Nelly's voice faltered, and she could find no farther expression, save by throwing her arms round the old woman's neck and hugging and kissing her in true Irish fashion.
"Sure you was but a child; and one don't expect gray heads on young shoulders," said granny, taking Nelly on her knee, as if she had been still a baby. "And it's true for you, Nelly. Your granny hasn't always done the right thing by you. But I think I have lived in a kind of dream all my life, dear," she continued. "I have always been thinking and thinking of going back to Ireland and being a great lady; but I'm thinking I shall go to a better country first, my dear."
"You don't feel sick, do you, granny?" asked Nelly, anxiously.
"No, dear. I have my health wonderful for an old woman of seventy-four. But yet I am old, you know; and, of course, I have not as long to live as I had forty years ago; and it becomes me to be thinking about the place where I am hoping to go."
"I think it is much pleasanter to think about going to heaven than about going back to Ireland, because that is a thing one can be sure about," said Nelly. "And one never can be sure about any thing in this world, because, somehow, the most likely things are the very ones that never happen."
"And have ye just found that out?" said the old woman, smiling at Nelly's very Irish mode of stating the matter. "That's a discovery was made some years before you were born or thought of, my Lady Eleanor. But it's true, for all that; and a good thing it is to think of. And glad and proud I am to see my Nelly trusted and honoured. So now put away your work a while, and read me another chapter before I go to bed."
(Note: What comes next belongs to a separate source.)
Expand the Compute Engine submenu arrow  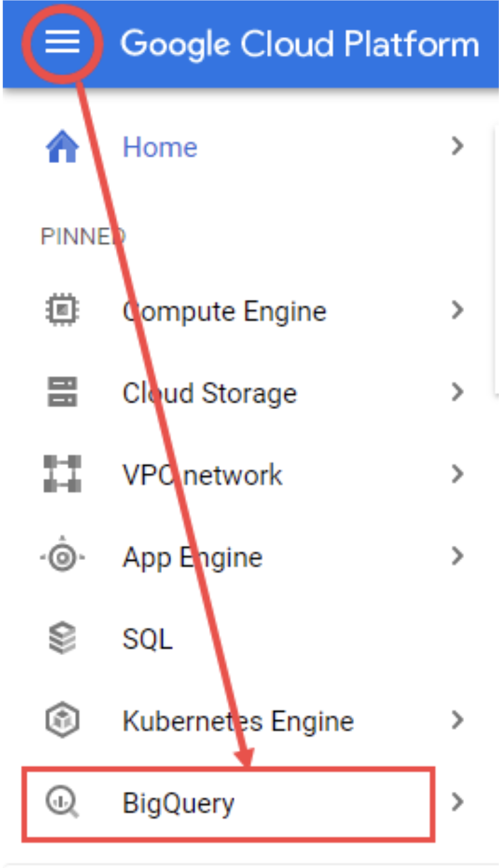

Nelly met with only one more serious trouble this year; and that came through her old friend Kitty Brown. Kitty had been for a time rather shy of Nelly. She had formerly found it very pleasant to have some one to patronize; and she could not help feeling rather aggrieved that Nelly had so soon mounted over her head, and was earning so much larger wages than herself. She forgot, as girls are apt to do, that she was receiving board as well as wages. She fancied that Nelly was "stuck up" and looked down upon her (which certainly was not the case); and in her own heart she magnified what she had done for her friend, and denounced Nelly's ingratitude in bitter terms. But as Nelly continued to treat her in exactly the same way as before, she by degrees dropped her coldness and stiffness, and returned to her former friendly manner. Mrs. Powers frequently sent her down town upon errands, and she fell into the habit of running into Mrs. Kirkland's store to gossip with Nelly and stare at the customers, thus wasting her own time as well as that of her friend.